Task requirements: For each statement, say yes or no to whether it agrees with the text on Cuzcodinella alejandroi, and quote the words of the text that decide it. 1. Cuzcodinella alejandroi is one of two species in its genus. 2. The species measures more than 15 mm in length. 3. The species has been found beneath leaf litter.

Text provided:

Scientific classification
- Kingdom: Animalia
- Phylum: Arthropoda
- Class: Malacostraca
- Order: Isopoda
- Suborder: Oniscidea
- Family: Delatorreiidae
- Genus: Cuzcodinella
- Species: C. alejandroi
- Binomial name: Cuzcodinella alejandroi (Luis F. de Armas [es], 2016)

= Cuzcodinella alejandroi =

- Genus: Cuzcodinella
- Species: alejandroi
- Authority: (Luis F. de Armas, 2016)

Species of terrestrial isopod native to Cuba

Cuzcodinella alejandroi is a rare species of woodlouse found in the Holguín Province of Cuba. It is one of only two species in the genus Cuzcodinella, along with Cuzcodinella oryx.

== Description ==
The species is approximately 7 to 10 mm in length, with a spotted pattern and large, curved, rearward facing spines protruding from its head, thorax, and abdomen.

== Distribution and habitat ==
The species was found inhabiting the cavities within limestone rocks and beneath leaf litter at the base of mountains in Holguín Province. The species' close proximity and similarity to Cuzcodinella oryx suggests ecological barriers like metamorphic soil led to speciation.

Supplied entries:
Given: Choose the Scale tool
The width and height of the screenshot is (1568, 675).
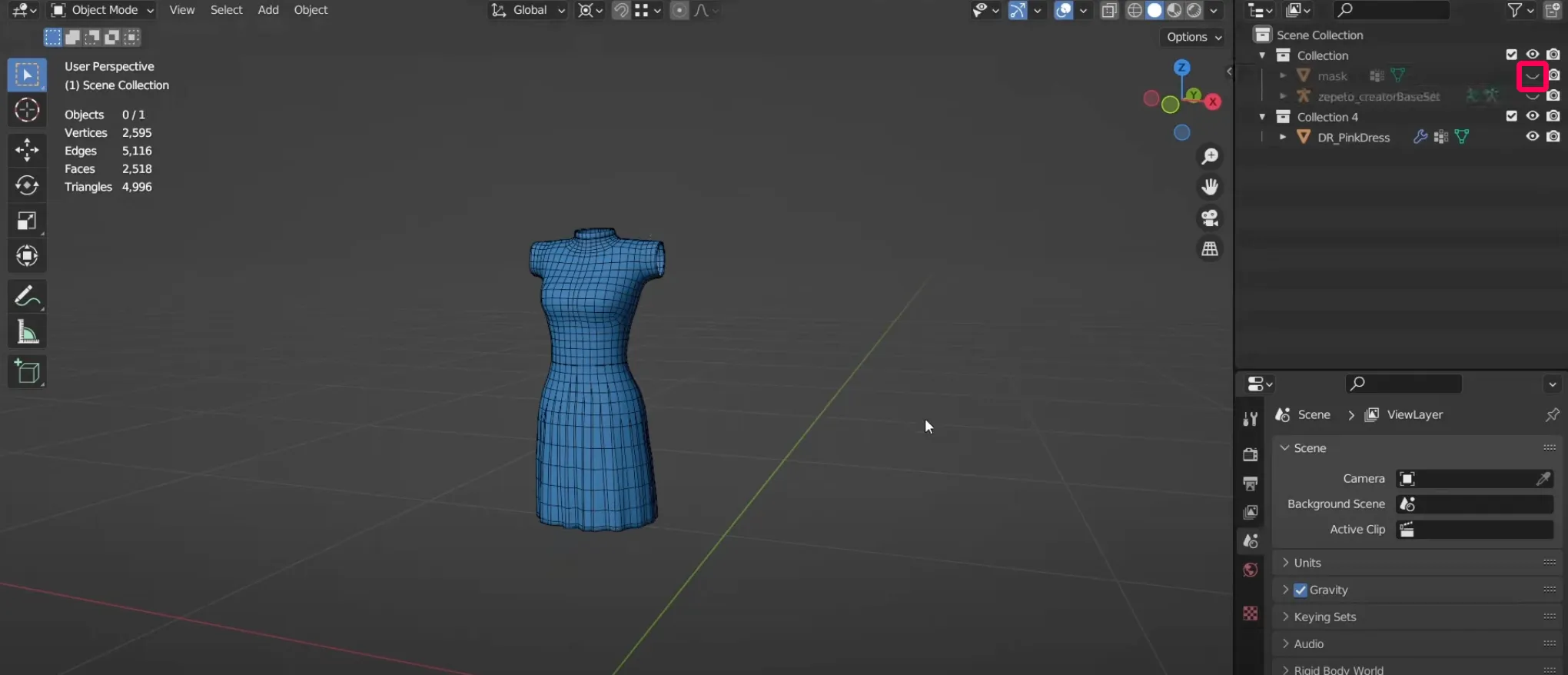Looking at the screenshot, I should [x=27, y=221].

* * *

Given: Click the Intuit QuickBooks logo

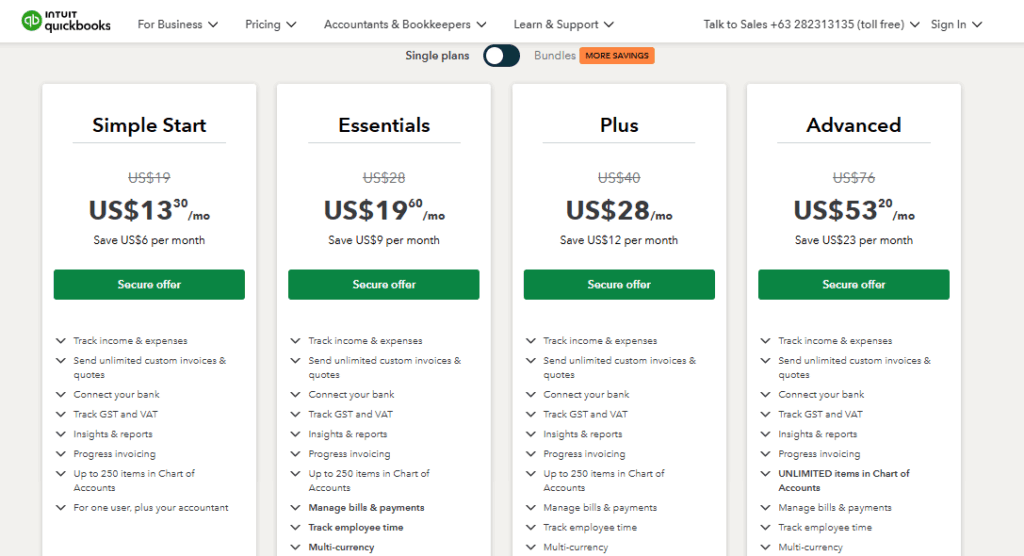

--

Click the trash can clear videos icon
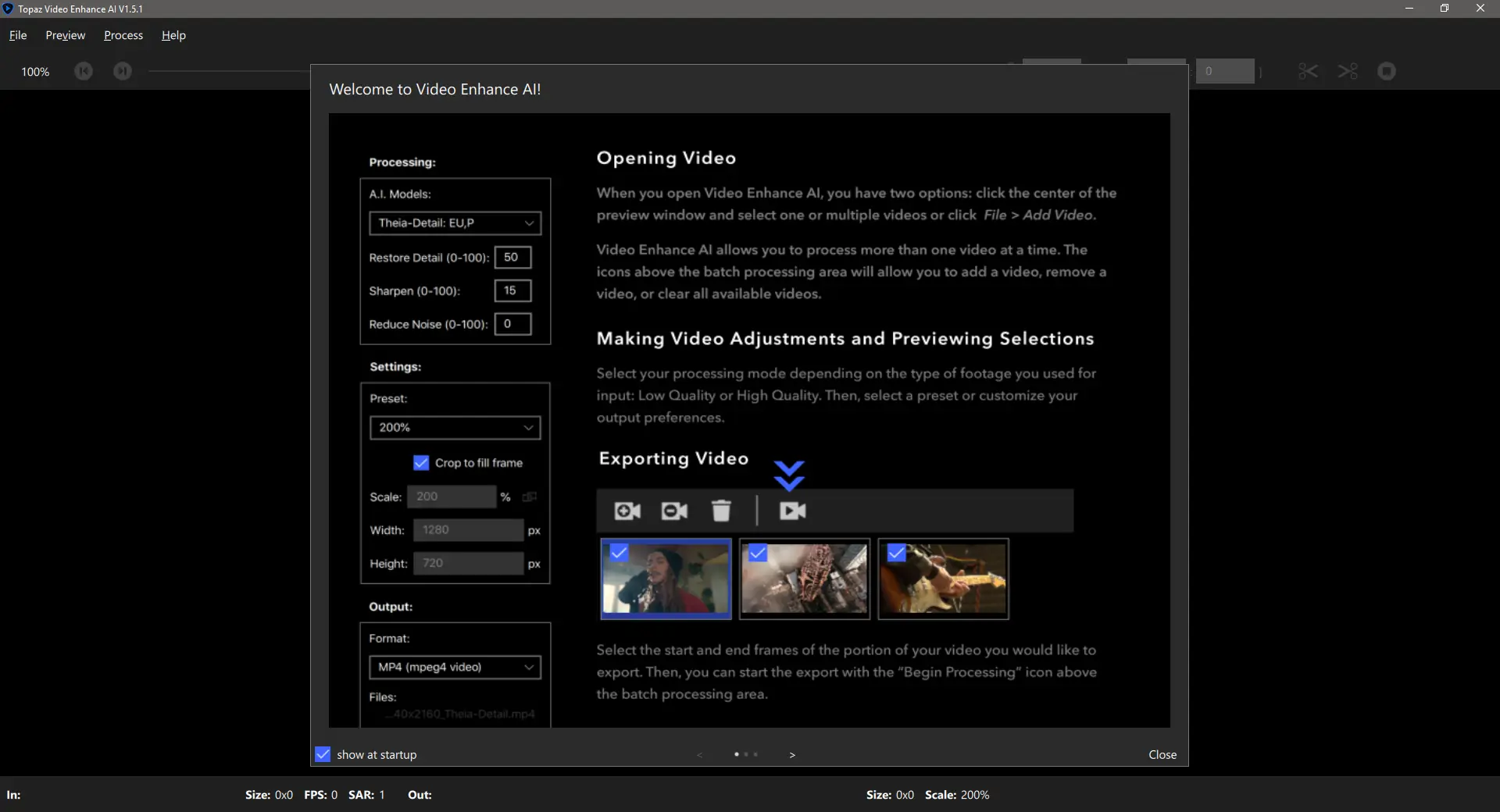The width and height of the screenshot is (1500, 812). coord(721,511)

Problem solution:
1. Yes: "It is one of only two species in the genus Cuzcodinella, along with Cuzcodinella oryx."
2. No: "The species is approximately 7 to 10 mm in length"
3. Yes: "beneath leaf litter at the base of mountains in Holguín Province"